[Start Records supplied]

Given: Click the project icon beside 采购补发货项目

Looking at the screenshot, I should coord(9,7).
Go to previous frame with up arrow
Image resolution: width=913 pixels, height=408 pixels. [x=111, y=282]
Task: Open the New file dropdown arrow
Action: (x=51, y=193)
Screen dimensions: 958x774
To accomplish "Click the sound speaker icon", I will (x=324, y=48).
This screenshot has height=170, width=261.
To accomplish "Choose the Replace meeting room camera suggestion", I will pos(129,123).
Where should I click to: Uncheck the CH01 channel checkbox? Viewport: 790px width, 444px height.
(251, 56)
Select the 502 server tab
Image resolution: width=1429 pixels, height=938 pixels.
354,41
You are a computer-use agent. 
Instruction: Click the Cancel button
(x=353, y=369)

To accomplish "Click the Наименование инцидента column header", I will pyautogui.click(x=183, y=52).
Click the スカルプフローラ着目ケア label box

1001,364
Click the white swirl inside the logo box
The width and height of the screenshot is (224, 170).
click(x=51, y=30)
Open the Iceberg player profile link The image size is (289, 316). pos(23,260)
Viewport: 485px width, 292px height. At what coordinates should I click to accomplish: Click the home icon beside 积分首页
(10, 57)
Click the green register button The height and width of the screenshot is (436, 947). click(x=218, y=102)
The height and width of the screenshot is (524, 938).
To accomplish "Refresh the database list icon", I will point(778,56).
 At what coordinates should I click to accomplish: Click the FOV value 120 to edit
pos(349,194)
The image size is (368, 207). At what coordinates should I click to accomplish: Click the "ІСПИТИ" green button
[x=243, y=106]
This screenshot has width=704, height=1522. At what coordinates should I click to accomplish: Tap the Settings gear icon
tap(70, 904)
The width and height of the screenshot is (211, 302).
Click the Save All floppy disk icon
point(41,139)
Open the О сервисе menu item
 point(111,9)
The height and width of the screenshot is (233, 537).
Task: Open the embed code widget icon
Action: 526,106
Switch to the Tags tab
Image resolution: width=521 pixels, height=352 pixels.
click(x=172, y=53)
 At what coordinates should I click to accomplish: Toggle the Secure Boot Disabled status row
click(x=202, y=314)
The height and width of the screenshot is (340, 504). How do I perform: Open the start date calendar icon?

[End Records supplied]

→ Exercise task
Rewrite all of the records above, replacing each occurrence of "button" with "control" and leaving everything else unchanged.

→ Solution to the exercise
Given: Click the project icon beside 采购补发货项目

Looking at the screenshot, I should coord(9,7).
Go to previous frame with up arrow
Image resolution: width=913 pixels, height=408 pixels. [x=111, y=282]
Task: Open the New file dropdown arrow
Action: (x=51, y=193)
Screen dimensions: 958x774
To accomplish "Click the sound speaker icon", I will (x=324, y=48).
This screenshot has height=170, width=261.
To accomplish "Choose the Replace meeting room camera suggestion", I will pos(129,123).
Where should I click to: Uncheck the CH01 channel checkbox? Viewport: 790px width, 444px height.
(251, 56)
Select the 502 server tab
Image resolution: width=1429 pixels, height=938 pixels.
354,41
You are a computer-use agent. 
Instruction: Click the Cancel control
(x=353, y=369)

To accomplish "Click the Наименование инцидента column header", I will pyautogui.click(x=183, y=52).
Click the スカルプフローラ着目ケア label box

1001,364
Click the white swirl inside the logo box
The width and height of the screenshot is (224, 170).
click(x=51, y=30)
Open the Iceberg player profile link The image size is (289, 316). pos(23,260)
Viewport: 485px width, 292px height. At what coordinates should I click to accomplish: Click the home icon beside 积分首页
(10, 57)
Click the green register control The height and width of the screenshot is (436, 947). click(x=218, y=102)
The height and width of the screenshot is (524, 938).
To accomplish "Refresh the database list icon", I will point(778,56).
 At what coordinates should I click to accomplish: Click the FOV value 120 to edit
pos(349,194)
The image size is (368, 207). At what coordinates should I click to accomplish: Click the "ІСПИТИ" green control
[x=243, y=106]
This screenshot has width=704, height=1522. At what coordinates should I click to accomplish: Tap the Settings gear icon
tap(70, 904)
The width and height of the screenshot is (211, 302).
Click the Save All floppy disk icon
point(41,139)
Open the О сервисе menu item
 point(111,9)
The height and width of the screenshot is (233, 537).
Task: Open the embed code widget icon
Action: 526,106
Switch to the Tags tab
Image resolution: width=521 pixels, height=352 pixels.
click(x=172, y=53)
 At what coordinates should I click to accomplish: Toggle the Secure Boot Disabled status row
click(x=202, y=314)
The height and width of the screenshot is (340, 504). How do I perform: Open the start date calendar icon?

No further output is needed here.